When we make documentary films we seek to understand people on a very personal, intimate level. This meant that our journey into SLaM forensic services was always going to be fascinating. From start to finish it felt like a big responsibility and a privilege.
One misconception we had was that perhaps it would be difficult to like and respect the patients. It wasn’t. And while we never forgot that they had traumatised people in the outside world, that didn’t prevent us from making strong connections with them.
Another preconception was that maybe the threat of violence would be ever-present. But it wasn’t. In fact, it was immediately striking how harmonious many of the wards felt, particularly those on which patients were enjoying frequent periods on leave.

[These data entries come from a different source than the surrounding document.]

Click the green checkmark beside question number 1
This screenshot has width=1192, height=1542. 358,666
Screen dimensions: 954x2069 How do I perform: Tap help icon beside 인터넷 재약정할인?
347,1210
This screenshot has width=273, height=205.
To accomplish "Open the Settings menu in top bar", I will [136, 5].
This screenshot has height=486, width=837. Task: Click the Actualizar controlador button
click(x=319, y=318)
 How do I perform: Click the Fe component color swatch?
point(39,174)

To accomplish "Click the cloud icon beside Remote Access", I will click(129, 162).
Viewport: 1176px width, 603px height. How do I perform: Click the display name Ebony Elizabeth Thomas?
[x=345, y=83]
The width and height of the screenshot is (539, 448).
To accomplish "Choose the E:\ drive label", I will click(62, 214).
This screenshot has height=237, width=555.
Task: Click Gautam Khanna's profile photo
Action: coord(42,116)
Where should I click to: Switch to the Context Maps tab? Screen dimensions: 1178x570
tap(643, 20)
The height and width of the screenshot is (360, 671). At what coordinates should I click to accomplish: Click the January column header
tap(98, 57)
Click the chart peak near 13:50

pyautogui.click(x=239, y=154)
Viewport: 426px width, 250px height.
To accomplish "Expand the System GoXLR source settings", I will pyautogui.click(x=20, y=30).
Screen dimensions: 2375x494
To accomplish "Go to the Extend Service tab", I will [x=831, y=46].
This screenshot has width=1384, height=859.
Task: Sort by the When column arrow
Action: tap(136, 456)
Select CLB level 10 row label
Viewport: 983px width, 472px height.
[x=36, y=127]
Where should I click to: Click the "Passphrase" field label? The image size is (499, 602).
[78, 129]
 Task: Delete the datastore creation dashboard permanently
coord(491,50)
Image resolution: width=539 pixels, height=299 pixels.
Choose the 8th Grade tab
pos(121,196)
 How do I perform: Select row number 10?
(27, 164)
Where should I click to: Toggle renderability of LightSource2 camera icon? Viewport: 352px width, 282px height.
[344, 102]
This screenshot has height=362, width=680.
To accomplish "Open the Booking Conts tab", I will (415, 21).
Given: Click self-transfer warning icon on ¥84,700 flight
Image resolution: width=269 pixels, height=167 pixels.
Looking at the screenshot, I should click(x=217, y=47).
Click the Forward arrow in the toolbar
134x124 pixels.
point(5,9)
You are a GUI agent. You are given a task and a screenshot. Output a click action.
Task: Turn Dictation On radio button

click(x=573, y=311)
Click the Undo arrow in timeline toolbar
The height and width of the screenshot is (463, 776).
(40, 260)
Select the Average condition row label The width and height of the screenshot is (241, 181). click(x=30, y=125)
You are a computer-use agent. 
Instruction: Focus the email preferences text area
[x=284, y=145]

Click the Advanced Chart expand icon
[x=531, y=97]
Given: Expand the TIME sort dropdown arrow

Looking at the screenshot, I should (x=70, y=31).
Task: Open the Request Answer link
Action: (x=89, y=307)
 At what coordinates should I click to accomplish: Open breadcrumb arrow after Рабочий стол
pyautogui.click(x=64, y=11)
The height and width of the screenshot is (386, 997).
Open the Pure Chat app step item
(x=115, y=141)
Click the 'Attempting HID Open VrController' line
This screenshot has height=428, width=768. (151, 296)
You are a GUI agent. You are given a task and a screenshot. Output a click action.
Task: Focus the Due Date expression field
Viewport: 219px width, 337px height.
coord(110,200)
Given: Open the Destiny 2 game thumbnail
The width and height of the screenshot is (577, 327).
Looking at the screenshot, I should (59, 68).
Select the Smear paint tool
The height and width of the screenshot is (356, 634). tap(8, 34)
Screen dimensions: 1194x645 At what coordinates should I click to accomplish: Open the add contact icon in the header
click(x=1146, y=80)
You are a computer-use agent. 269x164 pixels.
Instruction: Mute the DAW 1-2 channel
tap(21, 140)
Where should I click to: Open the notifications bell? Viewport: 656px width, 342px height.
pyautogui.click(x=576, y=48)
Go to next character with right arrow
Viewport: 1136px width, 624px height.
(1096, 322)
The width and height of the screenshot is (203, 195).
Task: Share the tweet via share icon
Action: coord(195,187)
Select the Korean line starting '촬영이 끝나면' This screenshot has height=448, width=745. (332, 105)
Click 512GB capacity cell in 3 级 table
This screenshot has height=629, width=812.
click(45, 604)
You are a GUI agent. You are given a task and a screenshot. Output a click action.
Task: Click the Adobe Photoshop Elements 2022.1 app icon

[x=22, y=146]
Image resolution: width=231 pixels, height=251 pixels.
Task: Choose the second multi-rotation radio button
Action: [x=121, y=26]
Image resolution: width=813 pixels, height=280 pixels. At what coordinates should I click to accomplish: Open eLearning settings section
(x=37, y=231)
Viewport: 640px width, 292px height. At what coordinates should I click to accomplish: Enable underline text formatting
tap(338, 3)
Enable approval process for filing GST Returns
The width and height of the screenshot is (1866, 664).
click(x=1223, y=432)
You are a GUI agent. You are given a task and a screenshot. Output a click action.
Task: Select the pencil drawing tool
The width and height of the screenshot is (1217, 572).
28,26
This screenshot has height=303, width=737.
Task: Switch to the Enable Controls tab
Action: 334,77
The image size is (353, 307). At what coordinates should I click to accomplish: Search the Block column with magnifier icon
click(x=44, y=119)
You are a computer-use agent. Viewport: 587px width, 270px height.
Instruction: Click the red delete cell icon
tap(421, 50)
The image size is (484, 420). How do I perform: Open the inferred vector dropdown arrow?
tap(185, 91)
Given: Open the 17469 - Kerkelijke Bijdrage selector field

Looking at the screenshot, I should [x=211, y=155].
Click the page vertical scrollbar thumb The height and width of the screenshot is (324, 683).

Understandably, it was only a minority of patients that volunteered to take part in the films. Despite this, it was the vast majority who still wanted to engage with us as people, whether or not they took interest in the filmmaking. We were strangers in their temporary homes, but were made to feel welcome.
Having been accommodated on six different wards, my prevailing memory of the hospital is of a shared humanity – a very different feeling to what many newspaper headlines might make you feel. There was of course hurt, aggression, anger, frustration, tension, confusion and all the other emotions you would expect in forensic services – especially when people are locked on wards for long periods. But the staff have skilfully engendered an ethos of mutual respect. And a forward, future-facing belief in better times ahead.
While we couldn’t include all of them in the films, we got to know the multi-disciplinary roles, psychological treatments and occupational therapies. One wondered what would be possible with increased funding, manpower and stigma-reducing projects such as the Bethlem Gallery.
The word always associated with mental illness is ‘stigma’ and I recall a patient advising us at the beginning of our research: “Don’t call it mental illness, call it mental wellness”.
Our series can ultimately only scratch the surface of the forensic world, but hopefully it has nudged the ball forward, and it will keep rolling.